Required action A.
In the passage on flaviviruses and the EMC, why did flaviviruses transmitted by insects historically draw little interest from researchers? Answer in one to three sentences.
Required action B.
Answer these questions from the passage on flaviviruses and the EMC, one answer per line, marked the same way:
(i) Which insects are named as transmitting the flaviviruses?
(ii) Which protein of the mitochondrial translocase of the OMM has been shown to interact with all EMC proteins?
(iii) How many genes did the genomic screens target?
Required action C.
Retype the part of the passage on flaviviruses and the EMC that begins at the words "Genomic screens using" and stops after "and 293T cells.".

╭─ Document excerpt

With the emergence of ZIKV in
the Americas there has been a renewed interest in flaviviruses, in particular
those that are transmitted by insects which historically only generated limited
interest in the research community due to their inability to infect vertebrates
or only causing relative mild illness.
In recent years however, the
increase in infections caused by a number of flavivirus’ including West Nile
Virus (WNV), Yellow Fever Virus (YFV), Dengue Virus (DENV) and Zika Virus
(ZIKV) transmitted by insects such as Aedes
sp. and Culex sp. in the Pacific
islands, the Americas and more recently in Africa renewed an interest in these
viruses and the advent of new technologies allows to study the virus-host
interactions and assists in the identification of potential therapeutic
targets.
Flavivirus
infection and the EMC: pro-apoptotic during WNV infection whilst supporting
replication of DENV, ZIKV and YFV?
The Endoplasmic Reticulum (ER) membrane complex (EMC) was
originally discovered as part of a complex allowing the tethering Mitochondria to
the ER and thus facilitating the exchange of lipids between the ER and the
outer mitochondrial membrane (OMM) but later also being required for the
assembly of multipass ER membrane proteins as well as the ER
associated degradation (ERAD) pathway. Whilst it has been demonstrated that all EMC proteins
interact with the mitochondrial translocase of the OMM (TOM) protein 5 (TOM-5),
the role of the EMC in the assembly of proteins is less well characterised.
Genomic screens using RNAi and a CRISPR/Cas9a assay
targeting 19052 genes, the replication of both ZIKV and DENV has been shown to
depend on the presence of at least four components of the EMC, namely EMC-1,
-3, -4 and -5, suggesting that the ability of maintaining tethering
mitochondria to the ER and/or to process multipass ER membrane proteins is a
significant factor for ZIKV and DENV replication in HeLa cells and 293T cells.

╰─
╭─ Data provided

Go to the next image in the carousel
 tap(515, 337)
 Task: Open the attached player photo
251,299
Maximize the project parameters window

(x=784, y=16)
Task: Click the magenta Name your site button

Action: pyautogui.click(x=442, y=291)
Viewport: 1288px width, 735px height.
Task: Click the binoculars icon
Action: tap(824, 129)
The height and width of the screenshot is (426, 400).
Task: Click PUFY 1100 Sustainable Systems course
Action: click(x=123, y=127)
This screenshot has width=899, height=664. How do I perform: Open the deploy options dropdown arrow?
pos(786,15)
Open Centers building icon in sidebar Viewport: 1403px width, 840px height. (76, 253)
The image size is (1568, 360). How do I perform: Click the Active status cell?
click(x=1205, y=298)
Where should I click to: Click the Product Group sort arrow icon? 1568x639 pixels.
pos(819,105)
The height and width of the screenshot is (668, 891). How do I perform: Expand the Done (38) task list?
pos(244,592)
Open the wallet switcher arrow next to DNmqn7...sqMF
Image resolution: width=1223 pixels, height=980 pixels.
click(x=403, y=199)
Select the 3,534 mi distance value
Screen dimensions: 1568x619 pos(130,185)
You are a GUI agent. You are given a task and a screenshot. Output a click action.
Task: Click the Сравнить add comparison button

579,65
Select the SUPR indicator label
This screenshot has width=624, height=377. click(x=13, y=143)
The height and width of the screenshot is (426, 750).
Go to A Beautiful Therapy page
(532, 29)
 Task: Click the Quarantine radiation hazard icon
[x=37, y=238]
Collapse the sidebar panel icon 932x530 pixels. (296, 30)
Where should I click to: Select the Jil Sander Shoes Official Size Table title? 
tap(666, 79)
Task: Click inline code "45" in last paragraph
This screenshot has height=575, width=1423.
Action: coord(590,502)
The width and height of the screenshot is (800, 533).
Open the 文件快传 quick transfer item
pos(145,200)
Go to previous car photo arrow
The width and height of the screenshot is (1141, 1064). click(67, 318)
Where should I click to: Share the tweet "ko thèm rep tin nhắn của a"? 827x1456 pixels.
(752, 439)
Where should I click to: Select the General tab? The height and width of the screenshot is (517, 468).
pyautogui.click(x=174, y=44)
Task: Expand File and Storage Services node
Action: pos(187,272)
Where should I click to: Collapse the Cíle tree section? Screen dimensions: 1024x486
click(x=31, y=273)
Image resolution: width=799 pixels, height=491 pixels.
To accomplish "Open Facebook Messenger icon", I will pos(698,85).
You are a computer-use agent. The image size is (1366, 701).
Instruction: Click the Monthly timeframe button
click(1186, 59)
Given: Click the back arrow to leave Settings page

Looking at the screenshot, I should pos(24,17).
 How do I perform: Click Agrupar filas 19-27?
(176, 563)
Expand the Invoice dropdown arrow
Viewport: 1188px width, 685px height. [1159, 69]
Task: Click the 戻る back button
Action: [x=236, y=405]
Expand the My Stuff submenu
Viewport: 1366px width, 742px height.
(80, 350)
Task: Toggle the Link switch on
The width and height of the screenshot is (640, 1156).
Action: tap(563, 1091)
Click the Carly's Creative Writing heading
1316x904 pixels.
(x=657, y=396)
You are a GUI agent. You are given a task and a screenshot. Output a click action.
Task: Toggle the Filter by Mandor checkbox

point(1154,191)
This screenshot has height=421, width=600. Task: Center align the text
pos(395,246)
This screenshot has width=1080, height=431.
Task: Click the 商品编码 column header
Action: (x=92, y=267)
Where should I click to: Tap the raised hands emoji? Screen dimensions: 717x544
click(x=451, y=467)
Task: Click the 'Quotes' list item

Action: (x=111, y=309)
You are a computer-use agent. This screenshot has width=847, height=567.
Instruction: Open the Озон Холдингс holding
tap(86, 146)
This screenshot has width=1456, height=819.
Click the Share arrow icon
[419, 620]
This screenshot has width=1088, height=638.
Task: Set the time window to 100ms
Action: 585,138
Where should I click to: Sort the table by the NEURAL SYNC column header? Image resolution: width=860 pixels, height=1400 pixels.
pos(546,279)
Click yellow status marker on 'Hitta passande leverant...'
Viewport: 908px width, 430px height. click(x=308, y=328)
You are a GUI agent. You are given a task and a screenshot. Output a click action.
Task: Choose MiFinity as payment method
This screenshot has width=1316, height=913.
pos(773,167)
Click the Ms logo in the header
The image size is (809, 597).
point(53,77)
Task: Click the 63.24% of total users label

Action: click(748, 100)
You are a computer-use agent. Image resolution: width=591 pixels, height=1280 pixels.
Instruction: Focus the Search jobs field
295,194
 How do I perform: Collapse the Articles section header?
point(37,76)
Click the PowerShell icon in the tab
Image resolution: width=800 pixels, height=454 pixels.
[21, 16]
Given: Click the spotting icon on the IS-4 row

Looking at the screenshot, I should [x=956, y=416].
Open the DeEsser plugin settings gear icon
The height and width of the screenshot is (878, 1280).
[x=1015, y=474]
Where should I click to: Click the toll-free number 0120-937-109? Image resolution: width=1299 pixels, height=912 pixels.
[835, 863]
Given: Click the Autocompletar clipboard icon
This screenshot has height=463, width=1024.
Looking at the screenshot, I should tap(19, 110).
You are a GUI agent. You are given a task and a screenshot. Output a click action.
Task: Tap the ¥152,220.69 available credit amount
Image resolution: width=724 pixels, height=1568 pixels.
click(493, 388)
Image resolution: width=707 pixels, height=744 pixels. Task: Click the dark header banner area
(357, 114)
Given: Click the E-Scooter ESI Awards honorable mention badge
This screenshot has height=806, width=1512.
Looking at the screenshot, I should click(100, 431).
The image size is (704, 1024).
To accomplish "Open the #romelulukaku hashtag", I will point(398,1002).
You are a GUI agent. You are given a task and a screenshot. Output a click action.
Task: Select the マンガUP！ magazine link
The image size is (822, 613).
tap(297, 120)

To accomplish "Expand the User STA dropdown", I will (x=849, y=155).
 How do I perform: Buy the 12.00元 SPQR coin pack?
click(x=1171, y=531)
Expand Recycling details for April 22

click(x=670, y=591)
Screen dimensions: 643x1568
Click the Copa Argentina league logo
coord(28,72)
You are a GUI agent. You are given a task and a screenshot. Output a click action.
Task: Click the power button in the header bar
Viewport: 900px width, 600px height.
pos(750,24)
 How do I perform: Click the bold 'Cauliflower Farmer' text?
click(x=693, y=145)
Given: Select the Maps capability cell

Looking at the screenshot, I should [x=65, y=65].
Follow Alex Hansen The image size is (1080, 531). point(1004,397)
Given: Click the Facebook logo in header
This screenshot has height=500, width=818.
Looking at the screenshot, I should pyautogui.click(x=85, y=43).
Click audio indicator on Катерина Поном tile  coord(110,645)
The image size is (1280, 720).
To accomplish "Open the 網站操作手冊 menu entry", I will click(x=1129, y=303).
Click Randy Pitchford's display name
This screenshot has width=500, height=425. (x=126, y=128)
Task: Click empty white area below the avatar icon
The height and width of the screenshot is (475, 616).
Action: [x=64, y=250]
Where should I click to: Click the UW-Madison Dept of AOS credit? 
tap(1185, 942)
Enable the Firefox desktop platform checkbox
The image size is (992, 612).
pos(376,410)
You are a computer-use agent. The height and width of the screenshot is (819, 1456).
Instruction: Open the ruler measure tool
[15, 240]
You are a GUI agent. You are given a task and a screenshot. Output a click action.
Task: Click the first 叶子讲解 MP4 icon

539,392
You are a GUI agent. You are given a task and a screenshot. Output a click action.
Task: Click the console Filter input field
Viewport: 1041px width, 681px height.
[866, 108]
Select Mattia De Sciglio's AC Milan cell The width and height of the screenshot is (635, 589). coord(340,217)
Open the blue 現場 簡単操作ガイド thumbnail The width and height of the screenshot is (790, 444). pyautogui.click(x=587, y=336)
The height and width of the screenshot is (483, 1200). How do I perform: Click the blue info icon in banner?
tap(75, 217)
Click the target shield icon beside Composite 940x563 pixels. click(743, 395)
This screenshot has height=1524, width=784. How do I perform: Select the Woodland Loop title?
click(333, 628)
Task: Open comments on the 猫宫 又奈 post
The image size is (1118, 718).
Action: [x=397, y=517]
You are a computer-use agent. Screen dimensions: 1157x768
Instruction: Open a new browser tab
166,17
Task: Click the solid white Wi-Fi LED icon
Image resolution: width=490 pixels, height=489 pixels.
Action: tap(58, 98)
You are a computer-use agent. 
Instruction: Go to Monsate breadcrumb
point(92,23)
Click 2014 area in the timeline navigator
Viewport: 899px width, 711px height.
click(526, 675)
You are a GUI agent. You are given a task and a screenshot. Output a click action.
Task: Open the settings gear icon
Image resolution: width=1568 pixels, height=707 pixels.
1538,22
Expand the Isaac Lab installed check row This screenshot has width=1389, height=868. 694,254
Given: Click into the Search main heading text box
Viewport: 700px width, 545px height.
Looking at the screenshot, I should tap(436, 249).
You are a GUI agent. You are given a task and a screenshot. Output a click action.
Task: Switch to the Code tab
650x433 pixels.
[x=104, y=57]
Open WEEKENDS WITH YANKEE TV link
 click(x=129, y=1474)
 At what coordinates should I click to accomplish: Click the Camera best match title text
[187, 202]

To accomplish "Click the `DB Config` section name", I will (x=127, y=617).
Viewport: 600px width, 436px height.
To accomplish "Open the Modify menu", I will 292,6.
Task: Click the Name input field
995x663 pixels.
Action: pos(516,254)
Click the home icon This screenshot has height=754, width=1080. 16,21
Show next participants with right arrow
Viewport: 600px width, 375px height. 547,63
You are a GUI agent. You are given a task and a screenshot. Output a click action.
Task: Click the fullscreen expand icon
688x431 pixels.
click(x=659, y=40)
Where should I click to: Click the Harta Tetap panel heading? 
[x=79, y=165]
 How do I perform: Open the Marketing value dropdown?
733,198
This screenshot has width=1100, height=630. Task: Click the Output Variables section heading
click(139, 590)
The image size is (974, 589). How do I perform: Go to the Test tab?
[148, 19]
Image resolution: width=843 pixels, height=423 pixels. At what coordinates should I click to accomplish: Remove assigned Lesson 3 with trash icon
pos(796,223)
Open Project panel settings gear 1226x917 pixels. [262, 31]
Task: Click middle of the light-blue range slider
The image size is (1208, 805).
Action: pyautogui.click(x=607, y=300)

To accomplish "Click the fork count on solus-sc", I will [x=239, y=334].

╰─

Written reply A.
They drew limited interest because they were unable to infect vertebrates or caused only relatively mild illness.

Written reply B.
(i) Aedes sp. and Culex sp.
(ii) TOM protein 5 (TOM-5)
(iii) 19052

Written reply C.
Genomic screens using RNAi and a CRISPR/Cas9a assay
targeting 19052 genes, the replication of both ZIKV and DENV has been shown to
depend on the presence of at least four components of the EMC, namely EMC-1,
-3, -4 and -5, suggesting that the ability of maintaining tethering
mitochondria to the ER and/or to process multipass ER membrane proteins is a
significant factor for ZIKV and DENV replication in HeLa cells and 293T cells.